# canning corn chowder



## northergardener (Dec 12, 2007)

A have a recipe for canning corn chowder with the following ingredients:

4 cups corn kernals
3 cups water
1 tablespoon instant chicken bouillon granules
4 cups cubed, peeled potatoes
1 1/2 cups sliced onion
1 cup chopped celery
1/4 teaspoon pepper

Heat to boiling, then process in pressure canner, makes 5 pints. At serving time add 1/2 cup milk and 1/4 cup cheese.

Here is my question:
Instead of using the chicken bouillon granules, what if I used my homemade chicken stock for the water, and left the bouillon out completely? It doesn't seem like it would be unsafe. What do you think?


----------



## Canning Girl (Jan 13, 2010)

Probably okay. You may have to add salt if your homemade stock isn't very salty.


----------



## melco (May 7, 2006)

Your recipe looks yummy. How long do you process it for?


----------



## cmtigger (Aug 19, 2011)

I would process it for the time you'd process soup or stock instead of the shorter time that bullion involves. But it sounds good.


----------



## northergardener (Dec 12, 2007)

Melco-
Process at 10 lbs pressure (weighted canner) or 11 lbs for dial guage canner for 85 minutes


----------



## melco (May 7, 2006)

Thanks adding this to my quick meals.


----------



## Chickapea57 (Aug 22, 2017)

northergardener said:


> A have a recipe for canning corn chowder with the following ingredients:
> 
> 4 cups corn kernals
> 3 cups water
> ...


How long would I process quarts?


----------
◆ ◆ ◆
• [PROBLEMS TO WORK ON]
A. From the corn chowder canning thread, write out the passage from "Your recipe looks" up to and including "it sounds good.".
B. Do these statements agree with the corn chowder canning thread? Answer yes or no for each, and quote the deciding words. (i) The recipe makes 5 pints. (ii) The milk and cheese go in before processing. (iii) A weighted canner is processed at 10 pounds of pressure.
C. According to the corn chowder canning thread, what may have to be added if the homemade stock isn't very salty?
The data is not needed for these tasks.
◆ ◆ ◆
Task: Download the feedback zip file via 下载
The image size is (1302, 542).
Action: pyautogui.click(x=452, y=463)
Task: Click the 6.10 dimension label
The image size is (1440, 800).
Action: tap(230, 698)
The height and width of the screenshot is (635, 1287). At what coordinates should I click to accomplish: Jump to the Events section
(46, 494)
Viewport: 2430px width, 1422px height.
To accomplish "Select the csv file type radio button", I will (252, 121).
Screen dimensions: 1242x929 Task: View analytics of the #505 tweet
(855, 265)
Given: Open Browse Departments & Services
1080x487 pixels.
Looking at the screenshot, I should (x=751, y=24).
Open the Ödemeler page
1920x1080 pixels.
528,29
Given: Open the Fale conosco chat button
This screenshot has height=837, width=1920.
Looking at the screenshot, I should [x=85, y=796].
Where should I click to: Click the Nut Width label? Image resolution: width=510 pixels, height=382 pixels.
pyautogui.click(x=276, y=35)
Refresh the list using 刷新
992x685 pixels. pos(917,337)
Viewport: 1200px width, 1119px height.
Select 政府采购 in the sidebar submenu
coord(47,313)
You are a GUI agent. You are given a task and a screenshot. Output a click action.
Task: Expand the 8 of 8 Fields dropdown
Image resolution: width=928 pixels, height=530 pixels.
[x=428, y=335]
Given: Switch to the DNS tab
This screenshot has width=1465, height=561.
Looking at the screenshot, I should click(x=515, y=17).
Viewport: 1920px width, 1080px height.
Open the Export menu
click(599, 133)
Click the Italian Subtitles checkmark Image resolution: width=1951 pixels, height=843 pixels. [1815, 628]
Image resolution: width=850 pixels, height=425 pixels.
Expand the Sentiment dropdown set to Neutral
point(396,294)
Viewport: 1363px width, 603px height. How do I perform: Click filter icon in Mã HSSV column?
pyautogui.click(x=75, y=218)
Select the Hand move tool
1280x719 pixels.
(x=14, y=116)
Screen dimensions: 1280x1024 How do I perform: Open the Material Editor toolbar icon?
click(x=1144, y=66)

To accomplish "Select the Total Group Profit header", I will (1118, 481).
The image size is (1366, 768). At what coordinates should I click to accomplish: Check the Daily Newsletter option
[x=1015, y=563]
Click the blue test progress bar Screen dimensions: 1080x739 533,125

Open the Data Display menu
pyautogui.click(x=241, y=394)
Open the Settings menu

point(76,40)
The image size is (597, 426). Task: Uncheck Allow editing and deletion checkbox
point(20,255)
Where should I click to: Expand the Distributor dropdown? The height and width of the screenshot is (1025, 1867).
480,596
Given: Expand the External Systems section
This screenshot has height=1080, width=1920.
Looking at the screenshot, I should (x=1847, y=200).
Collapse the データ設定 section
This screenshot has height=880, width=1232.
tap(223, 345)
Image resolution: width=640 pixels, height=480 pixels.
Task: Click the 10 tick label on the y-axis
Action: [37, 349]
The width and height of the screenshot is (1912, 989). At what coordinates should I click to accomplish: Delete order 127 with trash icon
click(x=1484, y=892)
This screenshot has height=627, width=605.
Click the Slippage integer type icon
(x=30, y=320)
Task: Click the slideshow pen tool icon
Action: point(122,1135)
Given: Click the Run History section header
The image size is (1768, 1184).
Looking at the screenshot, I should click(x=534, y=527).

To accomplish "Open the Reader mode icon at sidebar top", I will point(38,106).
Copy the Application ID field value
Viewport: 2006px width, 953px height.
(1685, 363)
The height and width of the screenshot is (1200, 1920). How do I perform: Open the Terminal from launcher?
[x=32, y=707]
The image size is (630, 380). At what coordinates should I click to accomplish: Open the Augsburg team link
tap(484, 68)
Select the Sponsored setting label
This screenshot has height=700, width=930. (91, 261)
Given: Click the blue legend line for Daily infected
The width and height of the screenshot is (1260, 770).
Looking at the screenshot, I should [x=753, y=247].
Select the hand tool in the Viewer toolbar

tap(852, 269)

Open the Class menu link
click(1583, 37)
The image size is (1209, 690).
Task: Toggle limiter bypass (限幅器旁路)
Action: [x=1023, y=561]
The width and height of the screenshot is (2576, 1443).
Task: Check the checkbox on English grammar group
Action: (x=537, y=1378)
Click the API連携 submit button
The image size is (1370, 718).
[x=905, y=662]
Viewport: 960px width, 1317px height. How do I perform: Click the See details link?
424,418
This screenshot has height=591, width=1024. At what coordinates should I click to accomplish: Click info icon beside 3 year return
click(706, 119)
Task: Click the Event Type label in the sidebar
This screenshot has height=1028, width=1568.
◆ ◆ ◆
• [WORKED ANSWERS]
A.
Your recipe looks yummy. How long do you process it for?


----------



## cmtigger (Aug 19, 2011)

I would process it for the time you'd process soup or stock instead of the shorter time that bullion involves. But it sounds good.

B.
(i) Yes: "makes 5 pints"
(ii) No: "At serving time add 1/2 cup milk and 1/4 cup cheese."
(iii) Yes: "Process at 10 lbs pressure (weighted canner)"

C. Salt.